Specific reprogramming of IRGs in MMSCs. (A) Bar plots showing the differential expression of IRGs, including Itgb3, Kcna3, Tlr2, Sgms2, Pik3R5, and Kif1b, between DES-MMSCs and DES-DMCs. (B) Bar plots showing the differential expression of IRGs, including Aplnr, Lrf7, Itga5, Tnfsf9, and Rela, between DES-MMSCs and DES-DMCs. (C) The correlation between H3K4me3 status and the expression of reprogrammed IRGs (the expression comparison between DES-MMSCs and DES-DMCs, or expression comparison between DES-MMSCs vs VEH-MMSCs). ns: no significant difference. The genes with a grey color background are H3K4me3-enriched genes. The genes with the reduced H3K4me3 are presented with a light blue background. The p-value shows the significant difference in gene expression between Stro-1/CD44 double-positive and double-negative cells. Additionally, the p-values with the blue color show two comparisons of gene expression (Stro-1/CD44 double-positive vs. double-negative cells, or Stro-1+/CD44+ DES vs. VEH) going in the same direction. The p-values with the red color indicated that two comparisons go in the opposite direction, or one comparison shows either up- or down-regulated, and the other shows no significant changes at all. * p < 0.05; ** p < 0.01, *** p < 0.001, **** p < 0.0001. ns: no significant difference. no: no significant changes.

Figure 5

TASP1 is required for the regulation of IRGs expression. (A) Bar plots showing the relative normalized gene expression of Tasp1 RNA levels in DES-MMSCs infected with Tasp1 rat shRNA lentiviral particles (KD) or scrambled particles (Scr). (B) Bar plots showing the relative normalized gene expression of IRGs (Ccl2, Ccl7, Lpar1, and Pdpn) after knockdown of Tasp1. Scr: scramble; KD: knockdown; * p < 0.05; *** p < 0.001, NS: no significant difference.

Figure 6

Inhibition of HDAC activity on the expression of reprogrammed IRGs.
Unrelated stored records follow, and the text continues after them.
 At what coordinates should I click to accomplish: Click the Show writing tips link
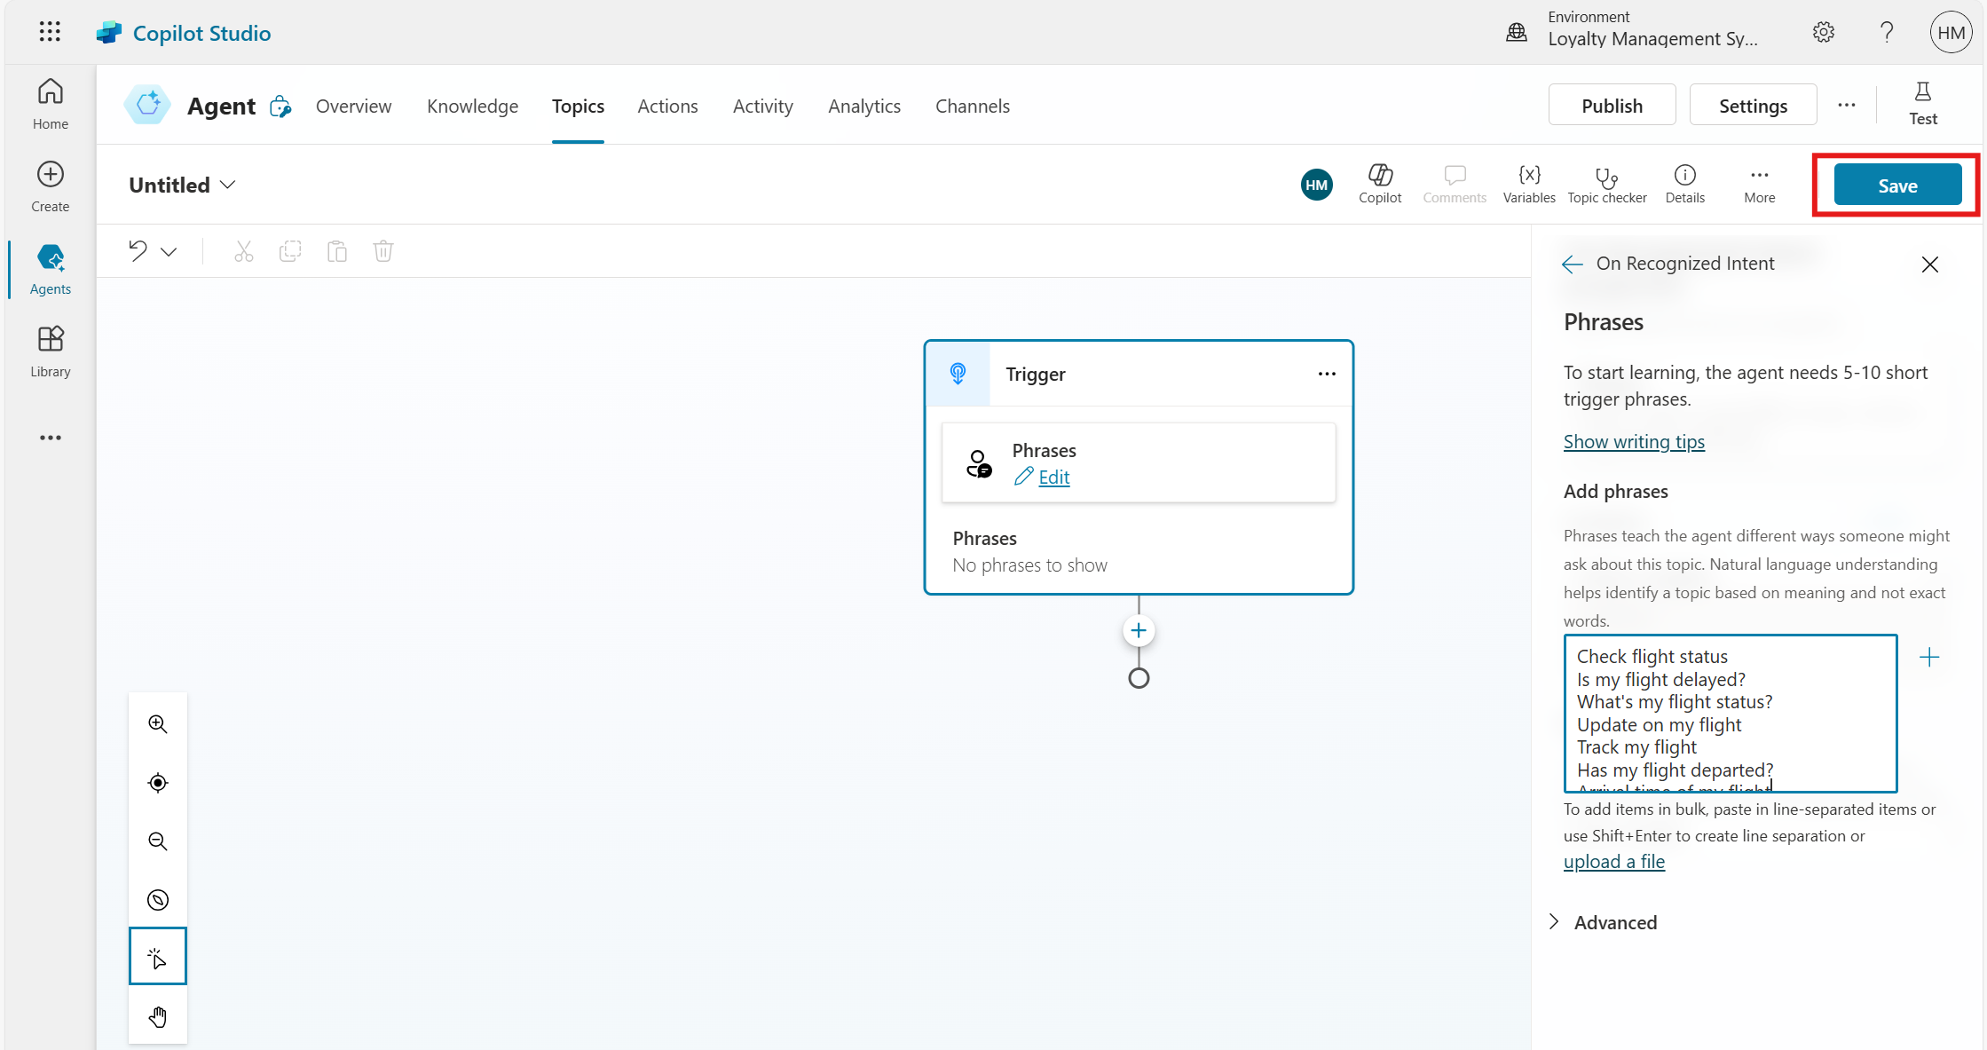click(1633, 441)
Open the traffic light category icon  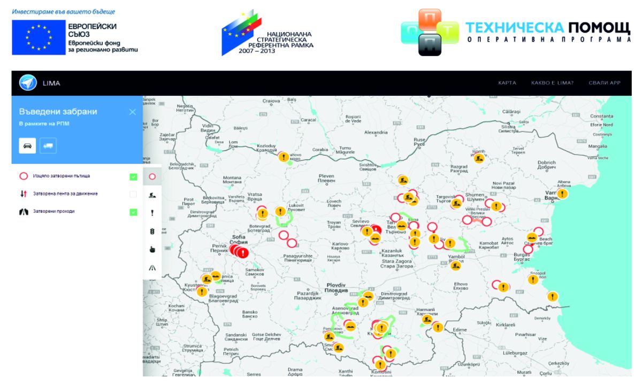(x=152, y=231)
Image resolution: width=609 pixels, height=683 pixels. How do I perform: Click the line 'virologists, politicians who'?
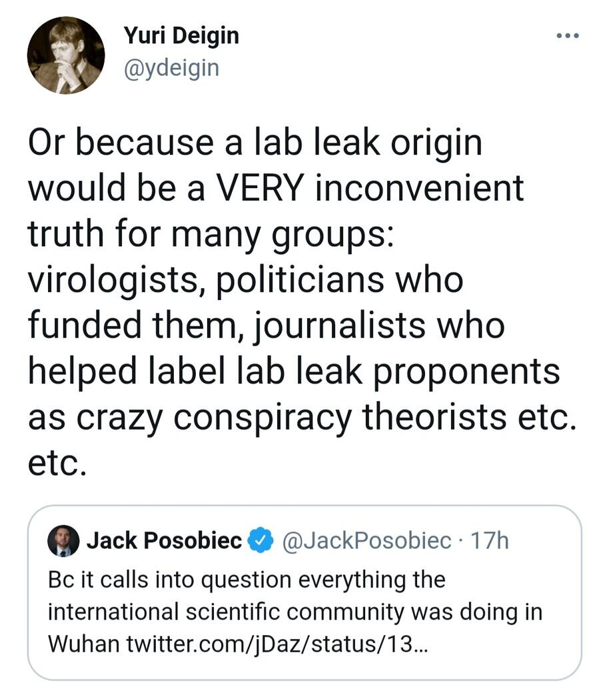click(x=246, y=280)
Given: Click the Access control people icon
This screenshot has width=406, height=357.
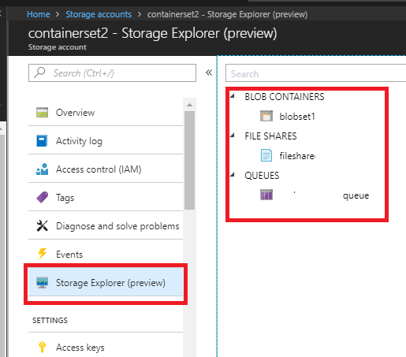Looking at the screenshot, I should tap(42, 169).
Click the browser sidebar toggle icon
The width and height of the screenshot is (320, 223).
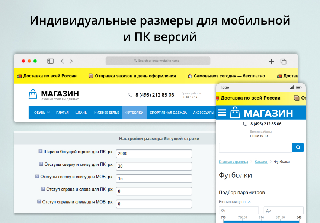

Bar plots showing the relative normalized gene expressions of (A) Ccl2, (B) Ccl7, (C) Lpar1, and (D) Pdpn in DES-MMSCs treated with HDAC inhibitor HDACi VIII at concentrations of 2.5 and 5 mg/mL for 1 and 2 days, respectively. * p < 0.05; ** p < 0.01; *** p < 0.001; NS: no significant difference.

Figure 7

Proposed animal model. Exposure to endocrine-disrupting chemicals (EDCs) during development alters the characteristics of myometrial stem cells (MMSCs) and triggers inflammatory pathways within these cells, which are the source of uterine fibroids (UFs). The abnormal expression of reprogrammed inflammatory responsive genes (IRGs) in MMSCs is driven by the activation of mixed-lineage leukemia protein-1 (MLL1). The EDC, acting as an environmental risk factor, disrupts the epigenetic regulation of MMSCs through modifications to histones, leading to the activation of inflammatory pathways, ultimately contributing to the development of UFs. By inhibiting MLL1 and histone deacetylases (HDACs), the reprogramming of IRGs induced by EDC exposure can be reversed. This figure was created using the BioRender software (BioRender.com).